[发明专利]一种用于少量样本高通量染色质免疫共沉淀测序样品制备的方法

权利要求书

1.一种用于高通量染色质免疫共沉淀测序样品制备的方法，是将ChIP-seq样品制备过程与微流控芯片相结合，包括如下芯片上步骤和芯片外步骤；

所述芯片上步骤包括：细胞接种、交联、细胞裂解、染色质片段化、特异性免疫共沉淀反应、原位DNA文库构建和高通量样本编码；

所述芯片外步骤包括：将编码后样本从芯片上回收后进行非特异性清洗、解交联、纯化、预扩增，得到待测序样品；

在所述芯片上步骤中，所述细胞接种按照如下（A1）进行：

（A1）将细胞悬液浸没第一张所述芯片，记为chip-1，完成将细胞接种到所述chip-1上的每个微孔中；或者，将不同数量和种类的细胞通过移液器加入到所述chip-1上的不同微孔中；

在所述芯片上步骤中，所述交联按照如下（A2）进行：

（A2）用交联液和终止液先后浸没所述chip-1，实现对细胞的交联和终止交联；

在所述芯片上步骤中，所述细胞裂解和所述染色质片段化按照如下（A3）进行：

（A3）将2×裂解液加入到第二张所述芯片上，记为chip-2，将所述chip-2通过倒置后与经步骤（A2）处理过的所述chip-1上下对准的方式，实现所述chip-2中的所述2×裂解液到所述chip-1的转移，先4℃孵育10 min，再37℃孵育15 min，从而完成对细胞的原位裂解以及对染色质的片段化；

在所述芯片上步骤中，所述特异性免疫共沉淀反应按照如下（A4）进行：

（A4）将抗体-磁珠复合物加入到第三张所述芯片上，记为chip-3，将所述chip-3通过倒置后与经步骤（A3）处理过的所述chip-1上下对准的方式，实现所述chip-3中的所述抗体-磁珠复合物到所述chip-1的转移，从而完成染色质免疫共沉淀；

在所述芯片上步骤中，所述原位DNA文库构建和高通量样品编码按照如下（A5）-（A7）进行：

（A5）将2×末端修复反应缓冲液加入到第四张所述芯片上，记为chip-4，将所述chip-4通过倒置后与经步骤（A4）处理过的所述chip-1上下对准的方式，实现所述chip-4中的所述2×末端修复反应缓冲液到所述chip-1的转移，置于20-25℃孵育30-60 min，从而完成DNA的末端修复；

（A6）将2×加A反应缓冲液加入到第五张所述芯片上，记为chip-5，将所述chip-5通过倒置后与经步骤（A5）处理过的所述chip-1上下对准的方式，实现所述chip-5中的所述2×加A反应缓冲液到所述chip-1的转移，置于37℃孵育30-60 min，从而完成DNA的3’末端加A；

（A7）将添加有不同编码接头的2×快速连接反应缓冲液加入到第六张所述芯片上，记为chip-6，将所述chip-6通过倒置后与经步骤（A6）处理过的所述chip-1上下对准的方式，实现所述chip-6中的所述添加有不同编码接头的2×快速连接反应缓冲液到所述chip-1的转移，置于20℃孵育15-30 min，从而完成所述编码接头与DNA的连接。

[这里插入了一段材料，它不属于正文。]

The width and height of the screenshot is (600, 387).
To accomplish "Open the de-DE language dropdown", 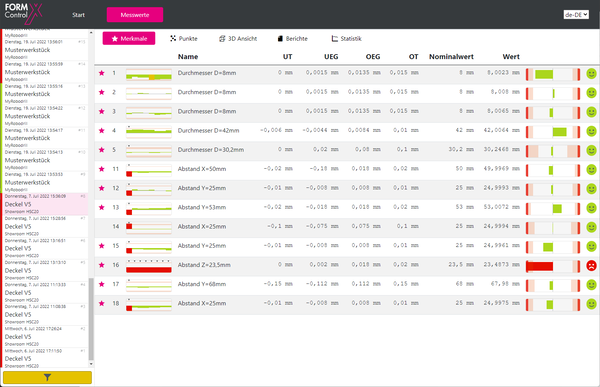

2.根据权利要求1所述的方法，其特征在于：所述芯片为超疏水微孔阵列芯片；

所述超疏水是指水或水溶液与材料表面的接触角大于150°；

所述超疏水微孔阵列芯片通过包括以下步骤的方法制备得到：

步骤1：通过一体注塑形成包括微孔阵列和位于所述微孔阵列之间的超疏水材料涂层池的芯片基底；所述微孔阵列的微孔直径在300-1500 μm，微孔深度小于500 μm，但不为零，微孔间距为1500-3000 μm；所述超疏水材料涂层池的深度为50-300 μm，所述涂层池与所述微孔之间的微孔壁厚为50-300 μm；

步骤2：将超疏水涂料注入所述芯片基底的所述超疏水材料涂层池中，所述超疏水涂料挥发后形成超疏水层；所述超疏水层为表面与水或水溶液的接触角大于150°的疏水层。